• Exercise:
Each entry below is to be transcribed exactly; pictures are not copied.

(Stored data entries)
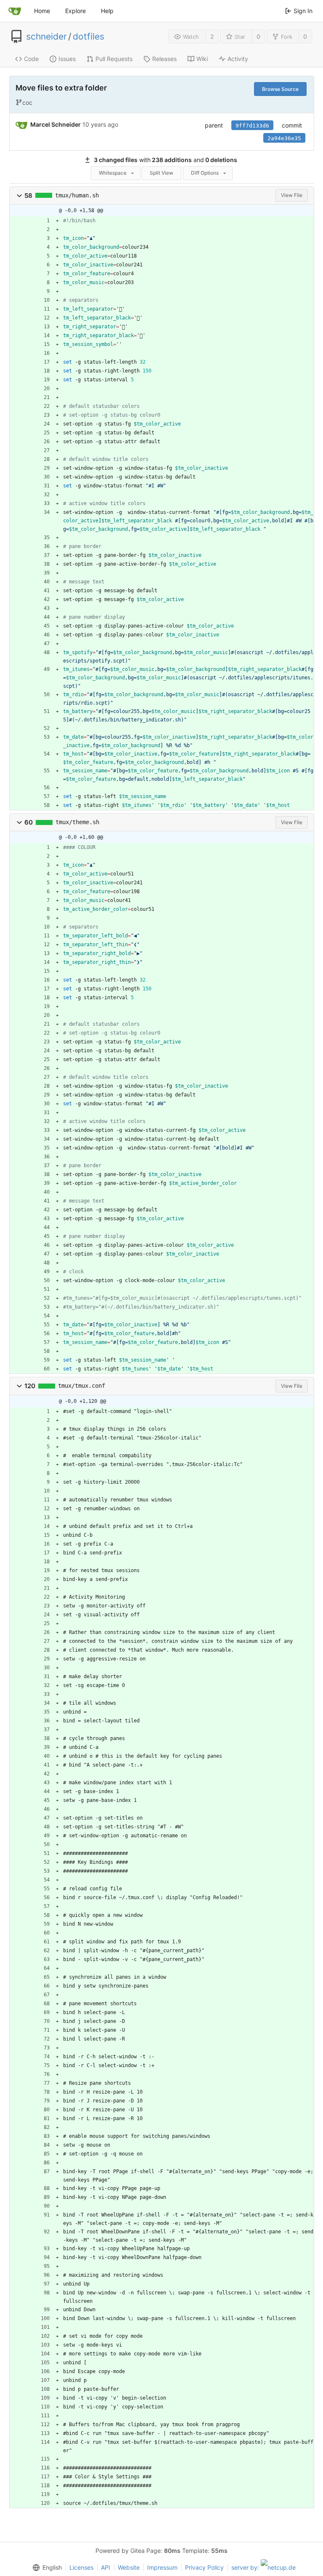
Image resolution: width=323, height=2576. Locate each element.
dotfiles (88, 36)
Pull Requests (113, 58)
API (105, 2567)
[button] (19, 196)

• Response to this task:
Image resolution: width=323, height=2576. Locate each element.
dotfiles (88, 36)
Pull Requests (113, 58)
API (105, 2567)
[button] (19, 196)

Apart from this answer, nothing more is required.